Crowdsourcing sociology

21 October 2009 0

[Reddit][] has posts of all kinds, and comments to follow. This includes its fair share of navel gazing. But reddit’s penchant for self analysis has no lack of thoughtful points alongside mere complaining and in-jokes. This is doubly interesting in a recent (ongoing) discussion about the state of the site. One [user][] asked: Is [“reddiquette”][] or etiquette on Reddit [going the way of the dodo][dodo]? The top conversation is a typical reddit trail of wisecracks (this time about Reddit being a hipster that is “too cool” for Reddit these days). But following that is a sustained discussion of different comparable websites, [Eternal summer][Summer], and scaling issues. There’s an appeal to more participation and cynical retorts. One [particular post][post] on the general life cycle of online discussion forums [usernametaken6767][] summarizes this issue rather nicely:

> I’ve been using the internet since the mid-90s.

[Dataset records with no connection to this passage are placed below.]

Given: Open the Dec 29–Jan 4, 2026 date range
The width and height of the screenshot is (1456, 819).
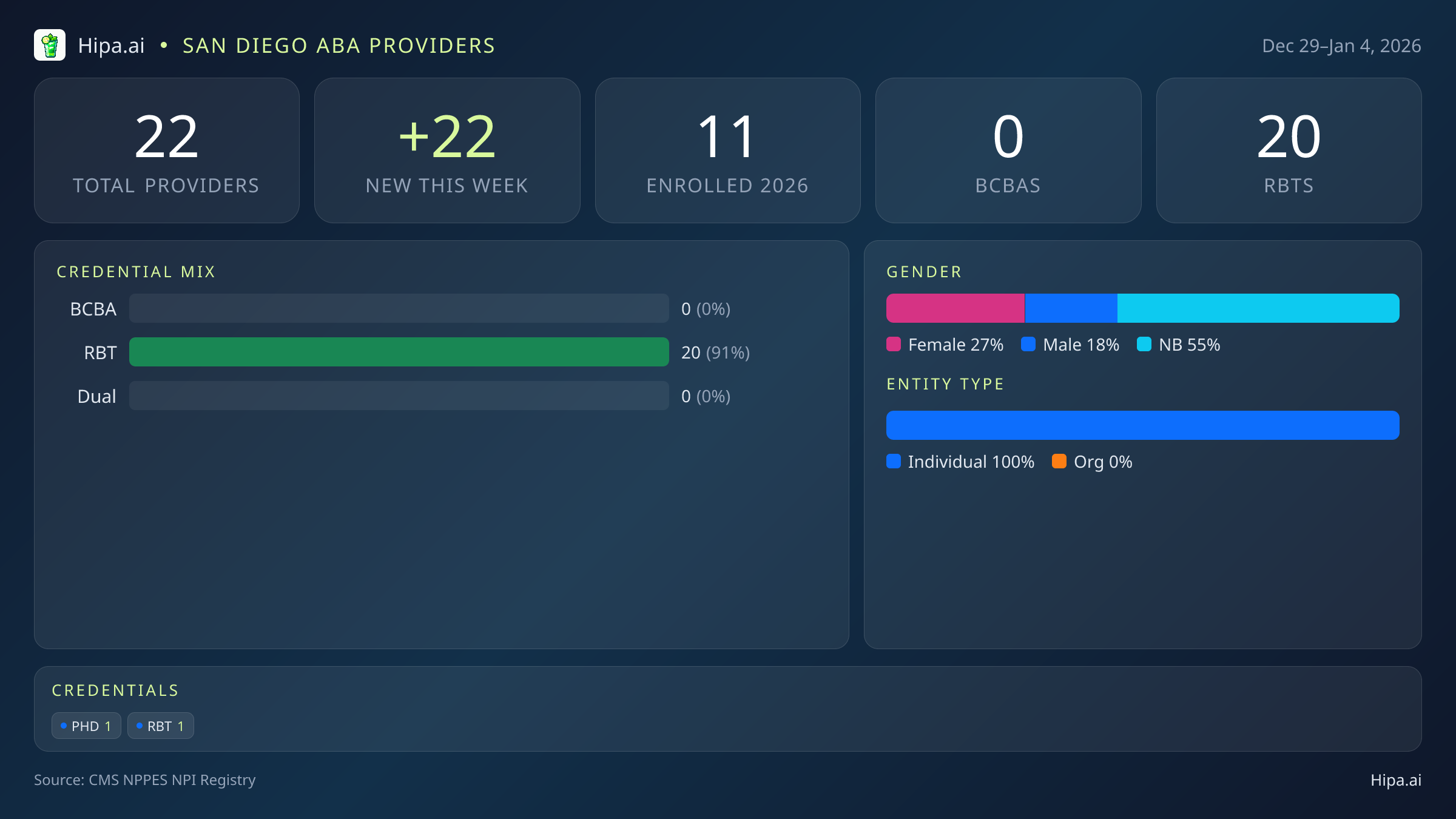Looking at the screenshot, I should (1341, 45).
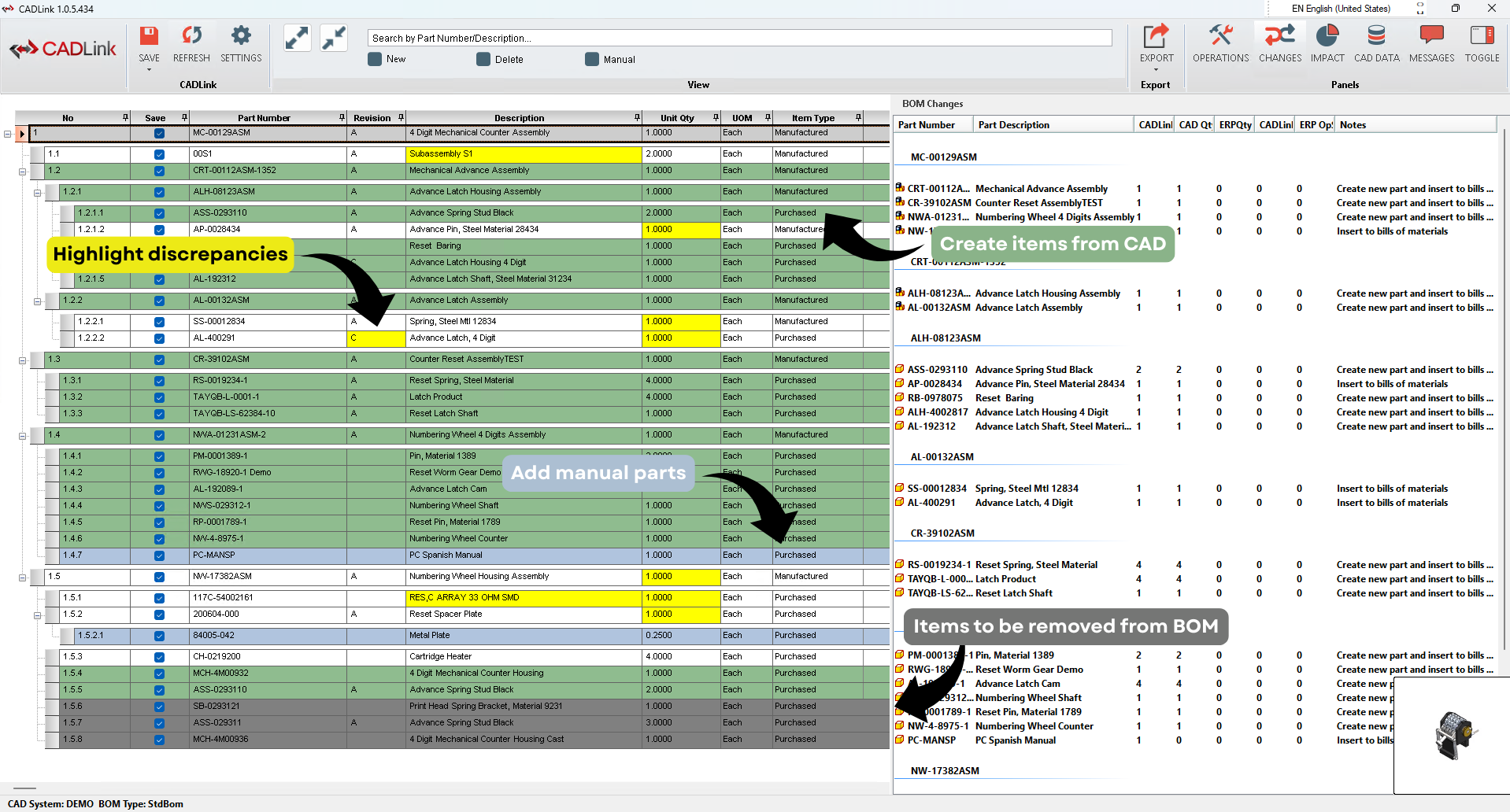The image size is (1510, 812).
Task: Enable the New view filter checkbox
Action: (x=376, y=60)
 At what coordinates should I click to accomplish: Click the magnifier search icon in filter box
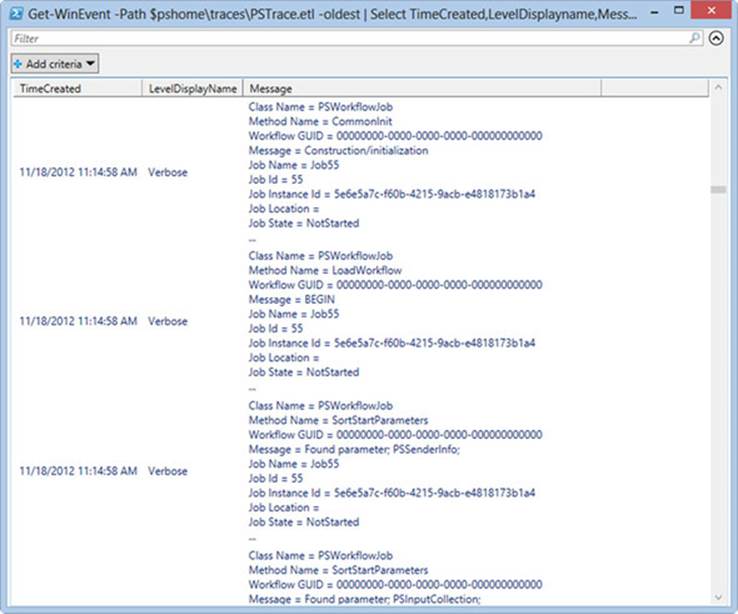694,38
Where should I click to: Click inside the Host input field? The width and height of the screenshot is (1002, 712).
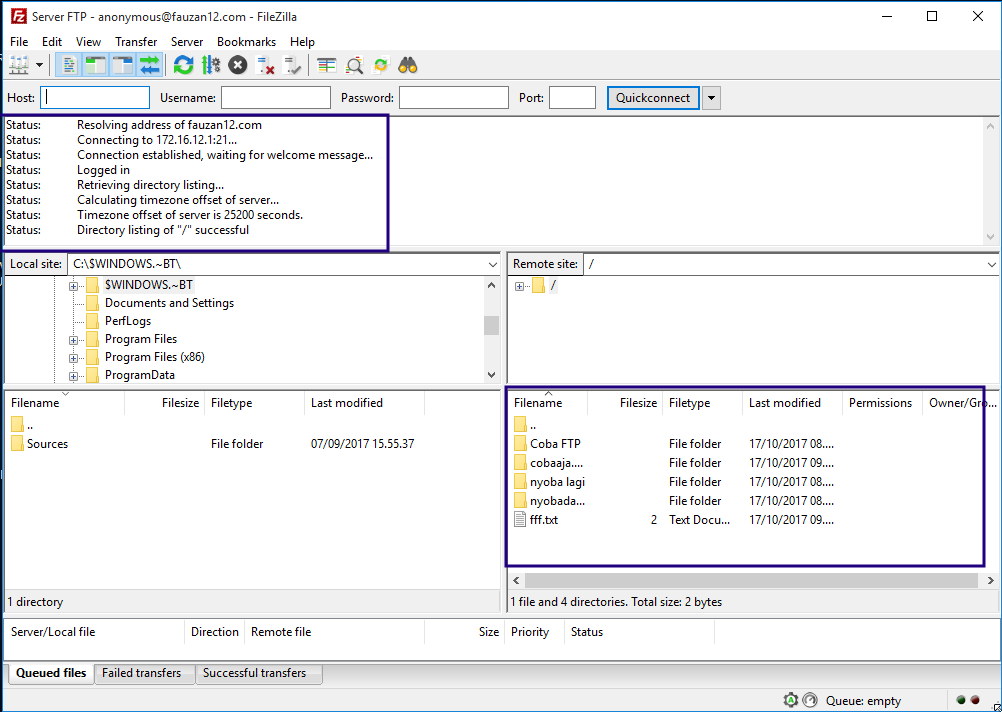tap(94, 97)
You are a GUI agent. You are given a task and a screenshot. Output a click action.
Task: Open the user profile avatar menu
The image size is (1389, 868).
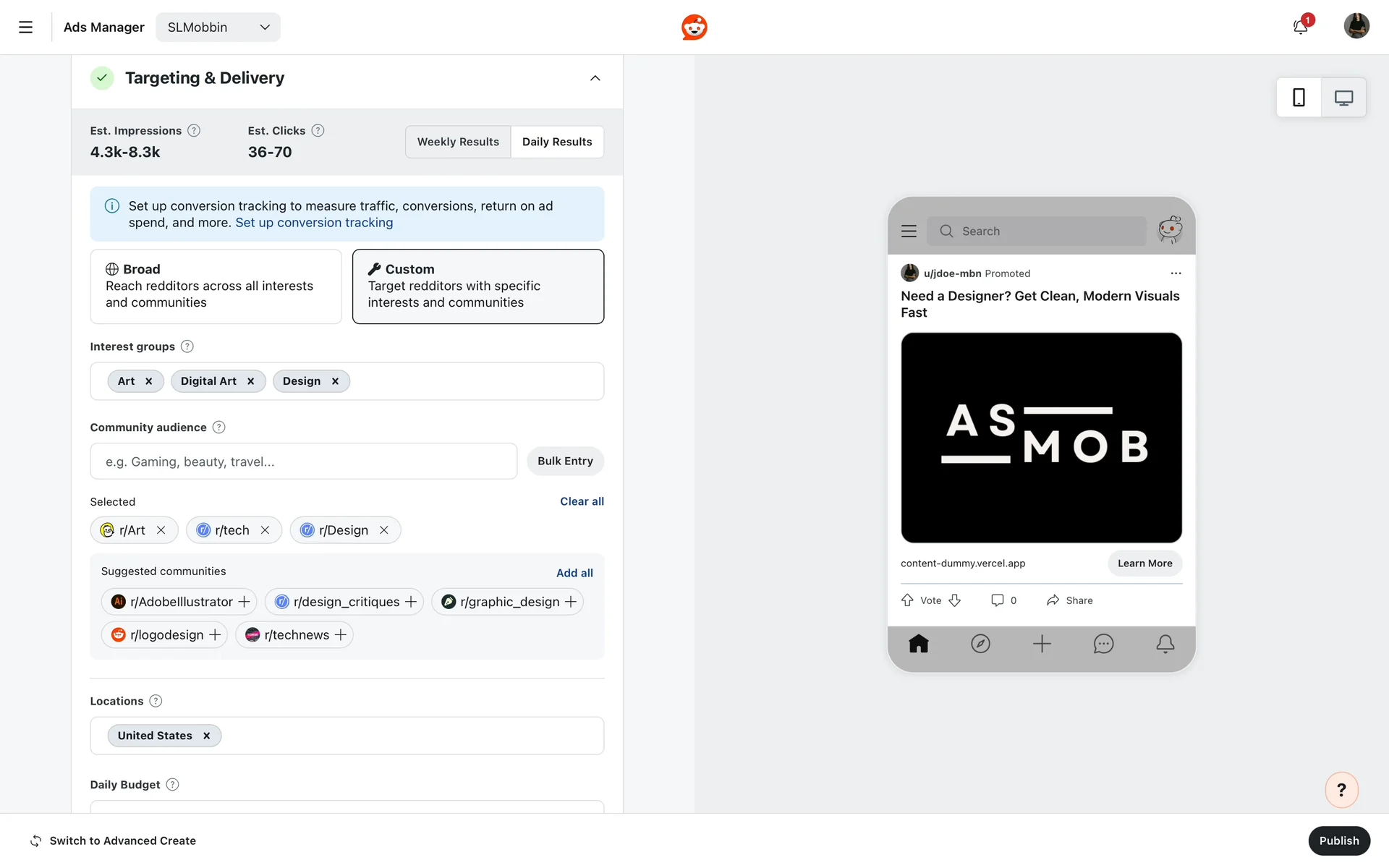click(1356, 26)
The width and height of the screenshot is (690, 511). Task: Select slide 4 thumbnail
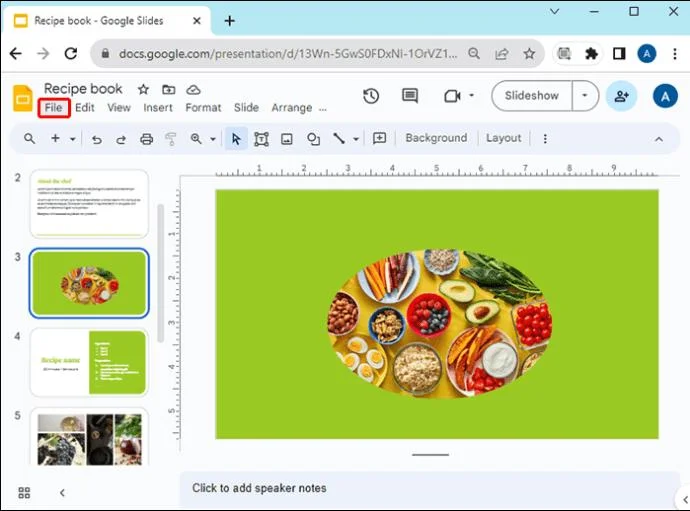coord(89,362)
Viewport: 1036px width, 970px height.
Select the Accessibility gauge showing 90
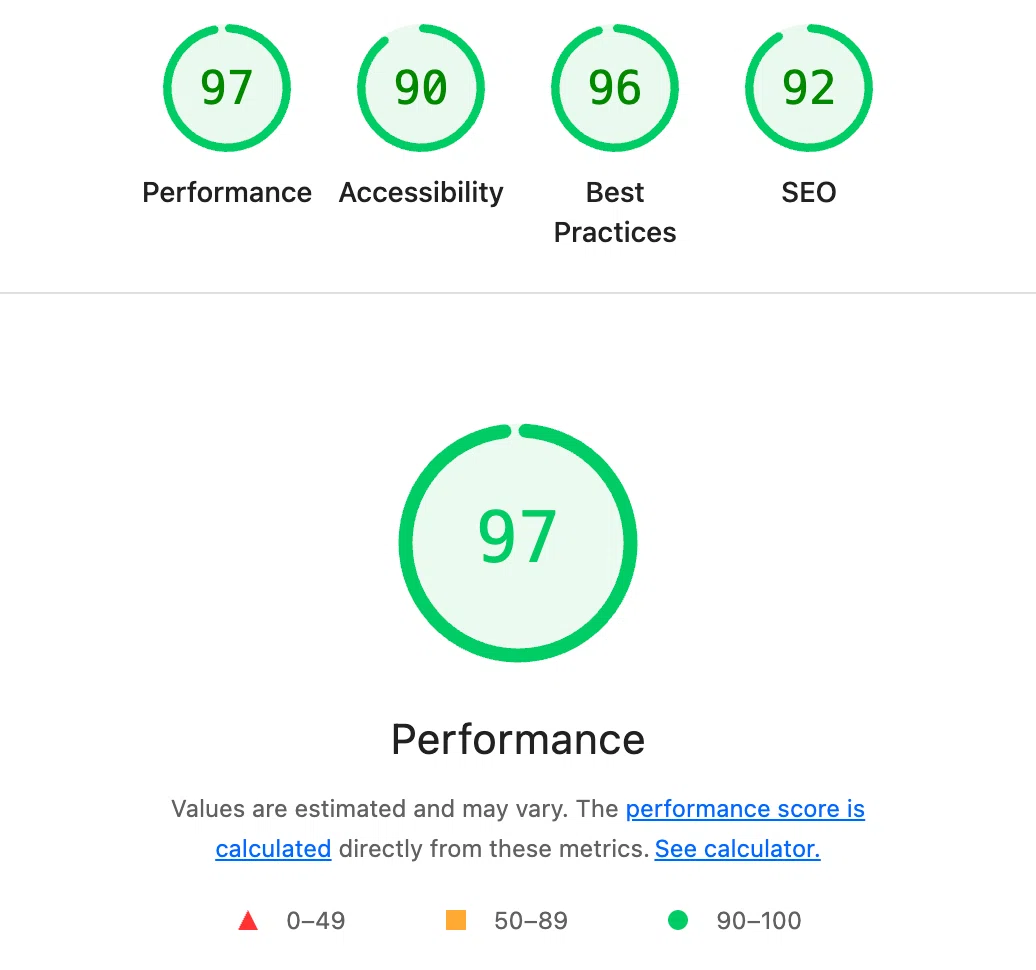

Every single awesome community or interesting subculture on the net that I came across has eventually turned to utter crap due to an influx of people.

> It’s basically this: [Regression toward the mean][Regression]

> combined with this: [Eternal Summer][Summer]

> finally with a bit of this: [Online disinhibition][effect]

> edit: the only communities that haven’t turned to crap, I’ve found anyway, has been criss-crossing conversations on well-written specialist topic blogs. For instance, I’m interested in warfare. There are some excellent blogs and conversations on war out there that you would never find on digg, reddit, or other social voting type sites. This holds for most blogs I’ve read where the bloggers and the people discussing things have been specialists, authorities in the area, or “pro amateurs” from a variety of political and social positions. Free for all voting communities that are topically transient tend to eventually forment group think, whether blogs gathered around some topic tend to be more individualistic (individuals agreeing or disagreeing with each other).

But is it really that simple? People tend to do things online they wouldn’t otherwise, but this pushes people towards some general average. Those who resist, or have a pretty specific conception of the site tend to complain, but still participate. The best way to avoid a dull average gorup is to seek out smaller topic oriented forum or fragment that group into a smaller more ones where the mean is more aligned with their expectations.

Well, I guess that’s not _that_ simple. But it’s classic Reddit, and reminds me a lot of my theory of Lowest Common Denominator culture. The above quote received at least 71 points.